- Work instructions
A: In the article on Ukraine's sanctions against Chinese companies:
(i) On what date did Zelensky sign the decree imposing the sanctions?
(ii) For how many years do the sanctions prevent Skyrizon from moving capital out of Ukraine?
(iii) Who was the Chinese ambassador to Ukraine that Zelensky met in 2019?
B: Carry on the article about Ukraine's sanctions against Chinese companies from its final sentence.

- Page extract
--- start ---
By Zhao Huirong | China Daily | Updated: 2021-02-04 07:45

Ukrainian President Volodymyr Zelensky [Photo/Agencies]

Ukrainian President Volodymyr Zelensky signed a decree on Jan 29 imposing sanctions on four Chinese companies including Skyrizon Aviation, which had sought to buy a stake in Ukrainian aerospace company Motor Sich. As the sanctions were imposed after the United States restricted Skyrizon's access to US exports, some claim Ukraine is blocking the deal to please Washington, which influences Ukraine's security policy.

The sanctions restrict Skyrizon's trading operations and prevent it from moving capital out of Ukraine for three years. The Chinese company bought a majority stake in Motor Sich in 2017, and was expected to ease the difficulties of the aeroengine manufacturer due to the Ukraine-Russia tensions in 2014, but its shares were frozen pending investigation by Ukraine's security agency. The Chinese company had to file an arbitration case to try and recover its loss.

The former US administration added Skyrizon to a "Military End User List" in January, days before Joe Biden was sworn in as president to restrict its access to US exports, citing the Chinese company's ability to develop military equipment including aircraft engines.

True, the US has influence over Ukraine, but the Ukrainian sanctions do not mean Zelensky will blindly follow the US' lead.

In fact, the sanctions are targeted only at the companies involved in the deal, not at those engaged in joint Sino-Ukrainian projects. Zelensky doesn't want to harm Sino-Ukrainian relations and instead seeks to forge deeper commercial ties with China because, as he said during an interview with US media on Feb 1, it does not see China as a major geopolitical threat.

According to the Ukrainian president, Chinese businesses are treated the same as US businesses in Ukraine. Although he reiterated that he would not allow any country to buy a controlling stake in Motor Sich as long as he is in office, he said he believes economic cooperation with China will help boost the Ukrainian economy.

In 2019, in his meeting with Du Wei, then Chinese ambassador to Ukraine, Zelensky said he attaches special importance to Ukraine's relations with China and called on Chinese business leaders to increase investments in Ukraine's infrastructure and strengthen cooperation in such areas as processing of agricultural products, information technology, green energy and digital economy.

In his interview with China's Xinhua News Agency in October, Zelensky emphasized that China has always been and remains one of Ukraine's foreign policy priorities, saying China and Ukraine must work together to develop a new strategy, a new vision and new growth points.

Ukraine officials have also openly supported the China-proposed Belt and Road Initiative, as Ukraine has the economic and industrial potential to participate effectively in this ambitious project.
--- end ---
(Pointing records for text and elements)
--- start ---
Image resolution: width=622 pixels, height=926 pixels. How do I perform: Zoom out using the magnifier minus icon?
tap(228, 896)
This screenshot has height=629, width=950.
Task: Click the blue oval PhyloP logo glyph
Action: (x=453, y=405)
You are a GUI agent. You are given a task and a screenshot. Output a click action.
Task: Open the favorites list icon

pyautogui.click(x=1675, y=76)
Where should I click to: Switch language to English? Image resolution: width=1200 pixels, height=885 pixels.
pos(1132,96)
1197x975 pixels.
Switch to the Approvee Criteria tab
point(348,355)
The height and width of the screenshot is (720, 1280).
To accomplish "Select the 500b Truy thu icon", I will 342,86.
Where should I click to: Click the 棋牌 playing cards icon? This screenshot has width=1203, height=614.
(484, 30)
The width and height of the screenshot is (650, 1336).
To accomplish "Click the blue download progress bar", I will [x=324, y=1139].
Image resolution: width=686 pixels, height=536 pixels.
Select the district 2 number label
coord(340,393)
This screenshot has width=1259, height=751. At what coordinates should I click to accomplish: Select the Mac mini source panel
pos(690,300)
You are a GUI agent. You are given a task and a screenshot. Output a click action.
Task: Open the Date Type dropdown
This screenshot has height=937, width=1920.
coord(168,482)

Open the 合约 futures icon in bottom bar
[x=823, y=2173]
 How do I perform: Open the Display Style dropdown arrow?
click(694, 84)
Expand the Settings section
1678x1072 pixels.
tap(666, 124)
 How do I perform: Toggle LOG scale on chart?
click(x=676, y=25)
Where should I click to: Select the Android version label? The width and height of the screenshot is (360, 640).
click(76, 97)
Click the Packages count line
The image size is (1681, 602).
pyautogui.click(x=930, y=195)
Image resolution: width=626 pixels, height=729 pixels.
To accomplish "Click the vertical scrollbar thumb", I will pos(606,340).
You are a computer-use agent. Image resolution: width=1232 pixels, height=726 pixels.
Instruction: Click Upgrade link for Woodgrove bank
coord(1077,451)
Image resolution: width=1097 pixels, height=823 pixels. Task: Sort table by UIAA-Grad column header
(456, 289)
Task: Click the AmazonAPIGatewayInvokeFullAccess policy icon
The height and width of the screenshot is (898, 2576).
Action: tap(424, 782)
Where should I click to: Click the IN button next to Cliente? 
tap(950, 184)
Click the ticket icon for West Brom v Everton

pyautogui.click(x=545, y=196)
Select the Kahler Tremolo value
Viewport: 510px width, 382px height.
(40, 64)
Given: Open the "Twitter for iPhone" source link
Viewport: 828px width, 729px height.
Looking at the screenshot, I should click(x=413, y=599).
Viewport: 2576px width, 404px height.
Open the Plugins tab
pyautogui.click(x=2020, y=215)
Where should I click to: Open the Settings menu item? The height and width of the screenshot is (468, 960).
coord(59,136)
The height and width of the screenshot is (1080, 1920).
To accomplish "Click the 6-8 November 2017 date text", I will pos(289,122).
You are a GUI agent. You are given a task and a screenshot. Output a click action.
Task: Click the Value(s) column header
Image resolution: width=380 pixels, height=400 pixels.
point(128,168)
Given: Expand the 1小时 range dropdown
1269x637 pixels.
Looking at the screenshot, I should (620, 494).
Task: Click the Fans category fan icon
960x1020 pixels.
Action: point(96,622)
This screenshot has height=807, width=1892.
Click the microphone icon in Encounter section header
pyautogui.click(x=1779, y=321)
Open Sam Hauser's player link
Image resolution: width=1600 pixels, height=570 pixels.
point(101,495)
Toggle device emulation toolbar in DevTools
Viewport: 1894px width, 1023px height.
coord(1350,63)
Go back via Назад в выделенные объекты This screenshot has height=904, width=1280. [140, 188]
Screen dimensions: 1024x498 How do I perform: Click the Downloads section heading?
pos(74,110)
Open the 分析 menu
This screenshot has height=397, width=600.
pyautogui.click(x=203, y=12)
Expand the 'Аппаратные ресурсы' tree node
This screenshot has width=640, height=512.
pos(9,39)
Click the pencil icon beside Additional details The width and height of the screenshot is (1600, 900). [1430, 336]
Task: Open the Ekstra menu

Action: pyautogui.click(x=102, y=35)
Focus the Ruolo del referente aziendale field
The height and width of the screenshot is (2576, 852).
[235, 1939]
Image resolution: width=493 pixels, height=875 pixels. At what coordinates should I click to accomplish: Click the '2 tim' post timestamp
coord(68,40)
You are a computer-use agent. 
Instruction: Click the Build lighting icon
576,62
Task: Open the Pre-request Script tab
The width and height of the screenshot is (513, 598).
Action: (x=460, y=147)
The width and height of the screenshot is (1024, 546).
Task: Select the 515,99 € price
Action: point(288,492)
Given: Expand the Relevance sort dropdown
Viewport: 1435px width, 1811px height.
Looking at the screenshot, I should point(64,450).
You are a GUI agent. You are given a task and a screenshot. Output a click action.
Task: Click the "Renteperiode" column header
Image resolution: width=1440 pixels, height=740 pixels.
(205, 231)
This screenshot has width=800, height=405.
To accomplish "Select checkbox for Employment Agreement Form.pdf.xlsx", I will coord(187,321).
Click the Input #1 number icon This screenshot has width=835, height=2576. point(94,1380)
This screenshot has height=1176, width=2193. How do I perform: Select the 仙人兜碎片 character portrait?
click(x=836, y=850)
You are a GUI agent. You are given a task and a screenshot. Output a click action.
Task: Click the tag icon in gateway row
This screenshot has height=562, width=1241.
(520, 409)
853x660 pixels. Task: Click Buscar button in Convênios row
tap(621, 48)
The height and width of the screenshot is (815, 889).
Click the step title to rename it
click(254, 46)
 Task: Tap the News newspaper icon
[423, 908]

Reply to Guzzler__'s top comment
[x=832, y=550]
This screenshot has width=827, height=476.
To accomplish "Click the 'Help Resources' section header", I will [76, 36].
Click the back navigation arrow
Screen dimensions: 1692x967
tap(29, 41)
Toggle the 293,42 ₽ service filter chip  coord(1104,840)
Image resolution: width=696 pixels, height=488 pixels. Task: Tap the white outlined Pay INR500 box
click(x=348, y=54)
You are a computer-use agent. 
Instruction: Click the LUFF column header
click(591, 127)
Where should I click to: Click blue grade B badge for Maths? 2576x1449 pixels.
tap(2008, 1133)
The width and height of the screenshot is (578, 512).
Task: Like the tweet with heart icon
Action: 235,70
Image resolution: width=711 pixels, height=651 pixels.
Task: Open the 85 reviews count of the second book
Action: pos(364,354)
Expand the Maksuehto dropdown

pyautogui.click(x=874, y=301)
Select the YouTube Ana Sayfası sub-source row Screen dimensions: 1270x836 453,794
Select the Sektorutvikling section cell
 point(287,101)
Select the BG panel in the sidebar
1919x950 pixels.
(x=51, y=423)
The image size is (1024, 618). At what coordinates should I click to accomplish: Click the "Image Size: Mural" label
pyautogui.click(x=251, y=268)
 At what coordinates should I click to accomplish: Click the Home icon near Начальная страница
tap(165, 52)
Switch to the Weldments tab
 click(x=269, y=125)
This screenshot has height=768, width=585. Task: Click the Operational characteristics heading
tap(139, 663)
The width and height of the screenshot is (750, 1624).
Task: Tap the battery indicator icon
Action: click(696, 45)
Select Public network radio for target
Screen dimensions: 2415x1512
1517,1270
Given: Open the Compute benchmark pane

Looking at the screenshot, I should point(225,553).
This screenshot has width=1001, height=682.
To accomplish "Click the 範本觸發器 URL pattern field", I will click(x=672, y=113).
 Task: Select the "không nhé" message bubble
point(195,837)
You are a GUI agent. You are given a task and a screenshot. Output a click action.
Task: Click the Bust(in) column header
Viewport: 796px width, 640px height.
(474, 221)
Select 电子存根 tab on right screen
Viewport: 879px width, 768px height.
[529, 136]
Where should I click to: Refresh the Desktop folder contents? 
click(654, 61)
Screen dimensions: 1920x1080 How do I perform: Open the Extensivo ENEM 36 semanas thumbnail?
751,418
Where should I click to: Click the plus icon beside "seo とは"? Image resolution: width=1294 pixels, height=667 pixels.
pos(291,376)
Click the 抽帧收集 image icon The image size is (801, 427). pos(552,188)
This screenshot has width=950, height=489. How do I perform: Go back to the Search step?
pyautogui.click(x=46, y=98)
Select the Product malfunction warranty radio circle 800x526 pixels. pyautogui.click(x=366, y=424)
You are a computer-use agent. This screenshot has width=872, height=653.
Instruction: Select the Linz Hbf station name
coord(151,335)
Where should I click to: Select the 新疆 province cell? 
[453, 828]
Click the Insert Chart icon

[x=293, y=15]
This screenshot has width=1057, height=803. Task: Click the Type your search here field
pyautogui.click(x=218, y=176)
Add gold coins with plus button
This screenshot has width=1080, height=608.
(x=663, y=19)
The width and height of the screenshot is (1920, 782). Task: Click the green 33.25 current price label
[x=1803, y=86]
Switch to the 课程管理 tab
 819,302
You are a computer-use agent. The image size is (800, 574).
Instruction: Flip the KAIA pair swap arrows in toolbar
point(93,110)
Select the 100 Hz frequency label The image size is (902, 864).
--- end ---
- Expected answers
A:
(i) Jan 29
(ii) Three years
(iii) Du Wei

B:
And in December, at the fourth meeting of the China-Ukraine Inter-government Cooperation Committee, the two sides reached an agreement on economy and trade, agriculture, education, culture, health, and space, science and technology.

As for bilateral trade, it has grown over the years to reach $13 billion in 2019, and while bilateral trade increased 20 percent year-on-year in the first half of 2020, Ukraine's exports to China jumped 70 percent, making China one of Ukraine's largest trade partners.

Yet Chinese direct investment in Ukraine, concentrated in fields such as agriculture, communications, energy, infrastructure construction, manufacturing and logistics lags far behind the growth rate of trade, despite Chinese enterprises' eagerness to increase investments in Ukraine.

The sanctions on Skyrizon, however, have reduced the chances of a substantial increase in Chinese investment in Ukraine and prompted potential investors to consider the political risks in the country before investing.

In its nearly three decades of independence, Ukraine has sought to forge its own path as a sovereign state while looking to align closely with the European Union and the US. By contrast, Ukraine lacks a clear policy toward China, which has affected Sino-Ukrainian cooperation projects. Now, Ukraine should make it clear that the targeted sanctions will not affect overall Sino-Ukrainian economic cooperation.

On the other hand, Chinese enterprises in Ukraine should not only run their businesses according to law but also strengthen cooperation with local governments, media and think tanks to better understand the changing business environment and minimize the risks.

The author is a research fellow at the Institute of Russian, Eastern European and Central Asian Studies, Chinese Academy of Social Sciences.

The views don't necessarily represent those of China Daily.